WHAT THE EXERCISE ASKS → Each entry should be transcribed exactly as written, and any picture left out.
START EXERCISE MATERIALS
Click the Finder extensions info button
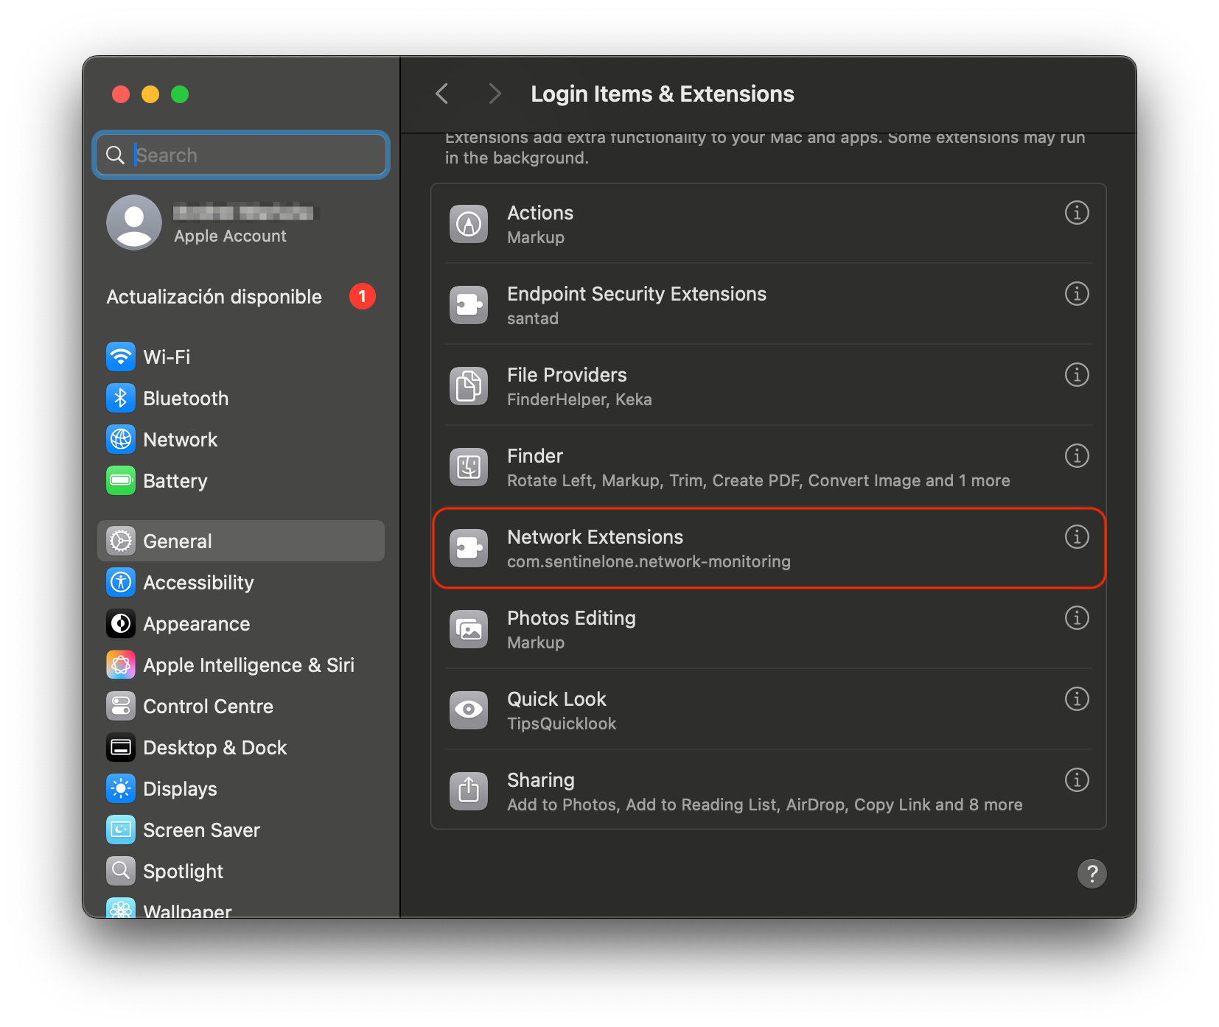This screenshot has height=1027, width=1219. [x=1077, y=455]
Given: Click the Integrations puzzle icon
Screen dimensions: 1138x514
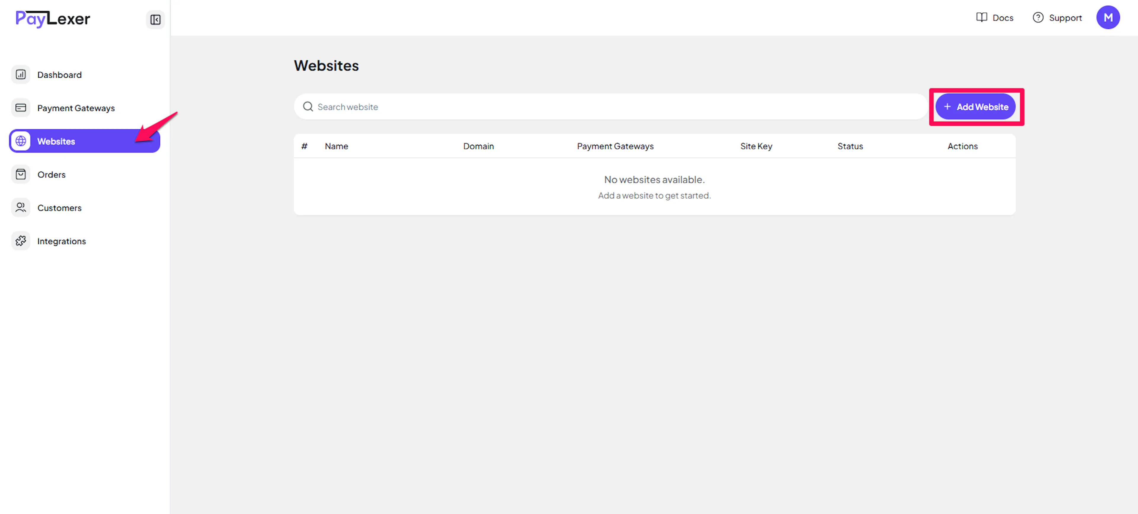Looking at the screenshot, I should tap(21, 241).
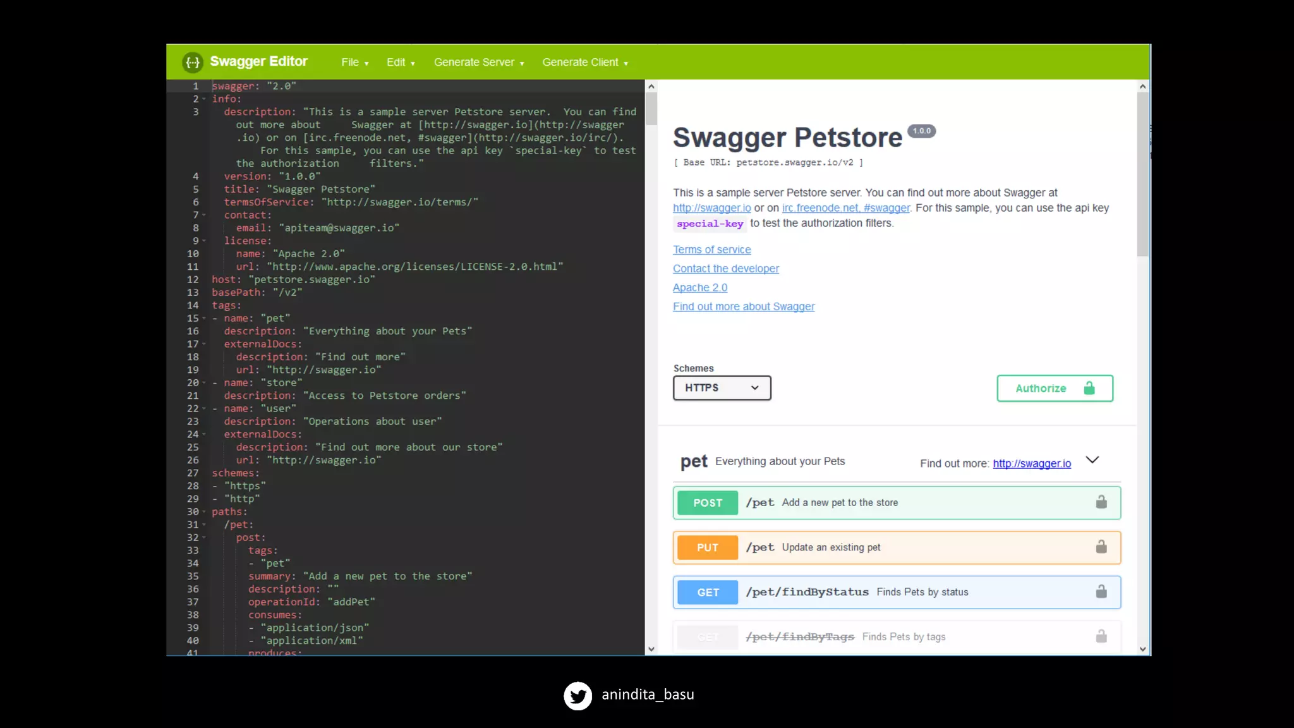Viewport: 1294px width, 728px height.
Task: Open the Terms of service link
Action: click(x=711, y=250)
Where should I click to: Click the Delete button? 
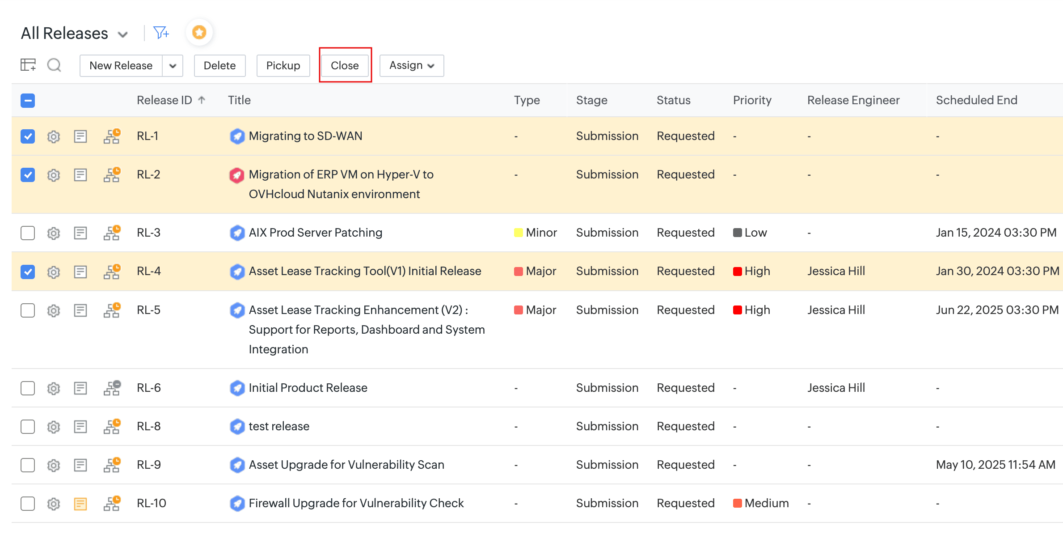[x=219, y=66]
END EXERCISE MATERIALS
RESPONSE TO THE EXERCISE →
Click the Finder extensions info button
This screenshot has height=1027, width=1219. [x=1077, y=455]
Given: Click the Integrations puzzle icon
Screen dimensions: 1138x514
Looking at the screenshot, I should tap(21, 241).
Viewport: 1294px width, 728px height.
Task: Open the Terms of service link
Action: click(x=711, y=250)
Where should I click to: Click the Delete button? 
[x=219, y=66]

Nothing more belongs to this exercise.